On the Japanese Oricon Singles Chart, 3 Splash debuted at #2, Kumi's third consecutive EP to have peaked at this position. The EP lasted twelve weeks in the top 100, selling 93,000 units, (Note: Sales provided by Oricon database and are rounded to the nearest thousand copies.) and was certified gold by the Recording Industry Association of Japan (RIAJ) for shipments of 100,000 units; this became her fourth consecutive EP to have shipped over 100,000 units, after Love & Honey (2004), 4 Hot Wave (2006), and Moon (2008). 3 Splash reached number eight on the Taiwanese East Asian chart. (Note: G-Music positions refer to the combined albums and physical singles chart.) (Note: Week references for G-Music: "3 Splash" 2009 week 28.) "Lick Me" reached #2 on the Billboard Japan Hot 100 chart, and reached #8 and #15 on the Japan Billboard Adult Contemporary and Radio Songs chart, respectively. "Lick Me" was nominated for the Japan Record Award at the 51st Japan Record Awards, but lost to Exile's "Someday".

Work to do:
Translate this sentence from the passage on the chart performance of 3 Splash into Spanish: "3 Splash reached number eight on the Taiwanese East Asian chart."

Collected data:
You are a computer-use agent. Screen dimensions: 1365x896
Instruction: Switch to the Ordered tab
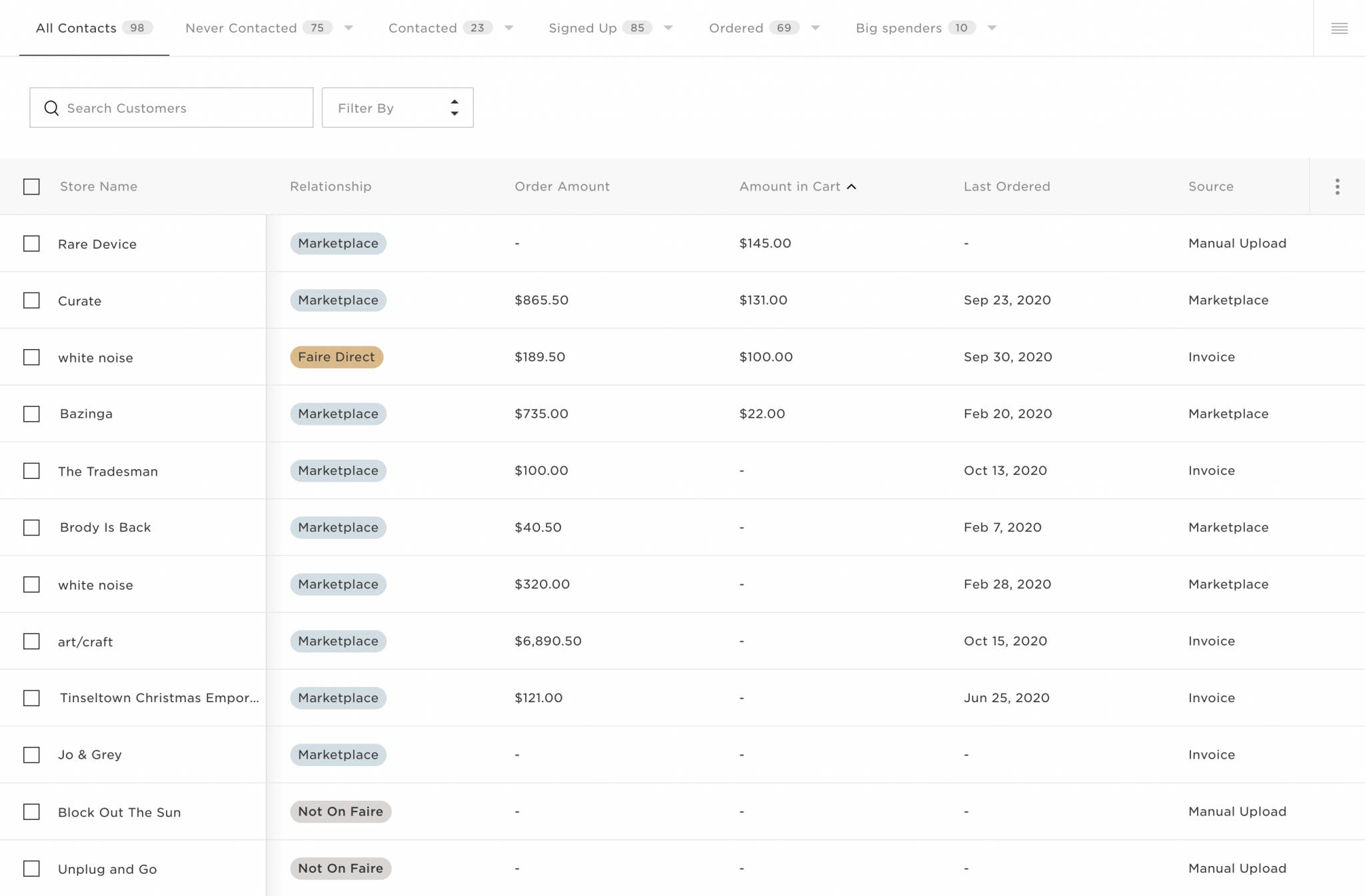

Finished task:
3 Splash alcanzó el número ocho en la lista taiwanesa de Asia Oriental.